I have watched three teams ship agents to production with high benchmark scores that fell apart in the first week. Not because the models were bad. Because the evaluation frameworks were measuring what was easy to measure, not what actually determined whether users trusted the system. Task completion rate looks great. But what the numbers hid was that half of "completed" tasks required the user to correct the agent mid-flow, and a third of completions produced outputs the user immediately discarded.

Agent quality is not a scalar. It is a multi-dimensional space of tradeoffs. Your evaluation framework needs to capture those dimensions, surface the tradeoffs clearly, and connect directly to the behaviors you care about in production.

Task Completion Is Table Stakes, Not the Point

Yes, track task completion. You need to know whether the agent finishes what it starts. But raw completion rate is the least informative metric past an 80% baseline.

What makes completion rate deceptive: agents can "complete" a task by doing the easy version of it, omitting the hard parts, or producing output that technically satisfies the task description but fails the user's actual intent.

A customer service agent that closes tickets by saying "I understand your frustration, please contact us at support@company.com" has a 100% completion rate and is completely useless.

The metrics that matter around completion:

Completion efficiency. How many steps and tokens did it take to complete the task? An agent that finishes in 3 tool calls and 800 tokens is better than one that finishes the same task in 11 tool calls and 4,200 tokens, even if both show 100% completion. Efficiency tells you whether the agent is planning effectively or flailing toward the right answer.
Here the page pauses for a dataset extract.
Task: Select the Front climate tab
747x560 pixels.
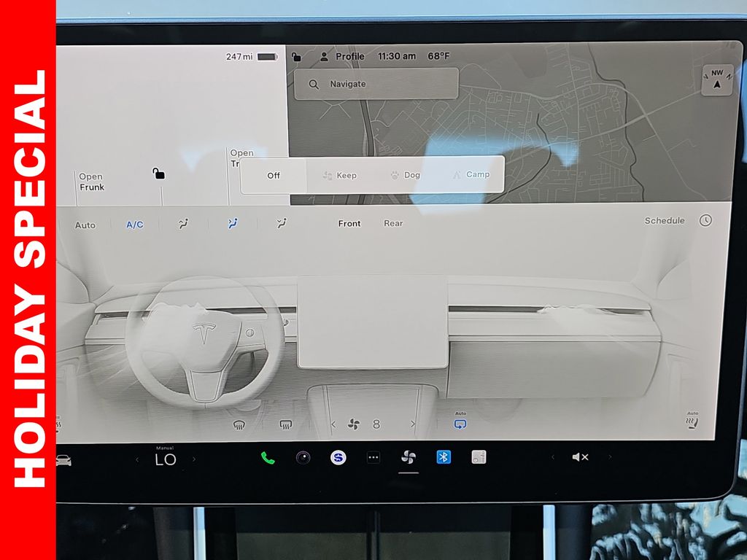Action: [349, 223]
Autonomous completion rate. What fraction of completions required zero human intervention? Track this separately from total completion rate. An agent where 95% of completions are fully autonomous is excellent. One where 99% complete but 40% required mid-flow corrections is actually a problem masquerading as a good metric.
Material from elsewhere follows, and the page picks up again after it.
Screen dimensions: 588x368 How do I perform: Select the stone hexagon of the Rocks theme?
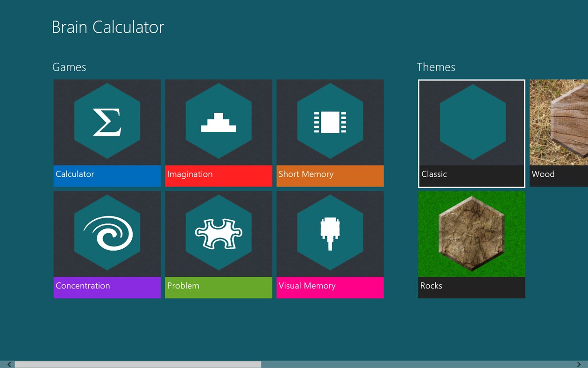point(471,233)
Time to completion. Separate from step count. A fast three-step process is better than a slow three-step process. Latency is a quality dimension, not just a performance dimension.

typescript

interface CompletionMetrics {
  taskId: string;
  completed: boolean;
  autonomousCompletion: boolean; // No human intervention
  stepCount: number;
  tokenCount: number;
  latencyMs: number;
  humanInterventions: number; // Corrections, clarifications, overrides
  outputQuality?: number; // 1-5 if human-rated
  userDiscarded: boolean; // Did user immediately discard the output?
}

Look at the distribution of these metrics, not just averages. The mean step count might be fine, but if there is a long tail of tasks taking 30+ steps, you have an instability problem that averages hide.
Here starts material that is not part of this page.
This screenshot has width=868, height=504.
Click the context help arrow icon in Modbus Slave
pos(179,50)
Reasoning Quality: The Metric That Separates Good from Trustworthy

This is the evaluation dimension I care most about and that almost no team measures.

An agent can produce the correct output with flawed reasoning. Pattern-matched to training examples. Got lucky on this particular input. The reasoning steps were wrong or missing, but the output happened to be right. Your evaluation marks it as a pass. You ship it with confidence.

Two weeks later, a slightly different input triggers the same flawed reasoning and produces a wrong output. You cannot understand why the behavior changed because nothing changed. The reasoning was always broken. You just did not catch it.

Chain-of-thought evaluation catches this. You evaluate not just whether the final output is correct but whether the reasoning steps leading to it are valid:

typescript

interface ReasoningEvaluation {
  taskId: string;
  chainOfThought: ReasoningStep[];
  finalOutput: string;
  evaluation: {
    outputCorrect: boolean;
    reasoningSound: boolean; // Was the reasoning valid even if output happened to be right?
    assumptionsValid: boolean; // Did the agent make assumptions that were true in this case?
    informationUsedCorrectly: boolean; // Did it use available context correctly?
    problemDecompositionQuality: number; // 1-5
  };
}

interface ReasoningStep {
  step: number;
  action: string;
  reasoning: string;
  toolCalled?: string;
  toolOutput?: string;
  conclusionDrawn: string;
}

Evaluating reasoning quality requires human review or LLM evaluation of the reasoning chain. Both are more expensive than automated output comparison. Both are worth the cost.

I use a lightweight LLM-as-judge approach for this at scale:

typescript

async function evaluateReasoning(
  task: string,
  steps: ReasoningStep[],
  output: string
): Promise<ReasoningEvaluation> {
  const response = await anthropic.messages.create({
    model: "claude-sonnet-4-5",
    max_tokens: 500,
    system: `You are evaluating AI agent reasoning quality. You will see a task, the agent's reasoning steps, and its final output.

Evaluate:
1. Is the output correct? (true/false)
2. Is the reasoning sound? (true/false) - correct even if the output happened to be right by luck
3. Were the agent's assumptions valid? (true/false)
4. Did the agent use available information correctly? (true/false)
5. Rate problem decomposition quality 1-5

Return JSON only.`,
    messages: [
      {
        role: "user",
        content: `Task: ${task}\n\nReasoning steps:\n${JSON.stringify(steps, null, 2)}\n\nFinal output: ${output}`
      }
    ]
  });

  return JSON.parse(
    response.content[0].type === "text" ? response.content[0].text : "{}"
  );
}

An agent that produces correct outputs with flawed reasoning is a liability waiting to become an incident. The correct output is coincidental. The flawed reasoning will surface eventually, at the worst possible time.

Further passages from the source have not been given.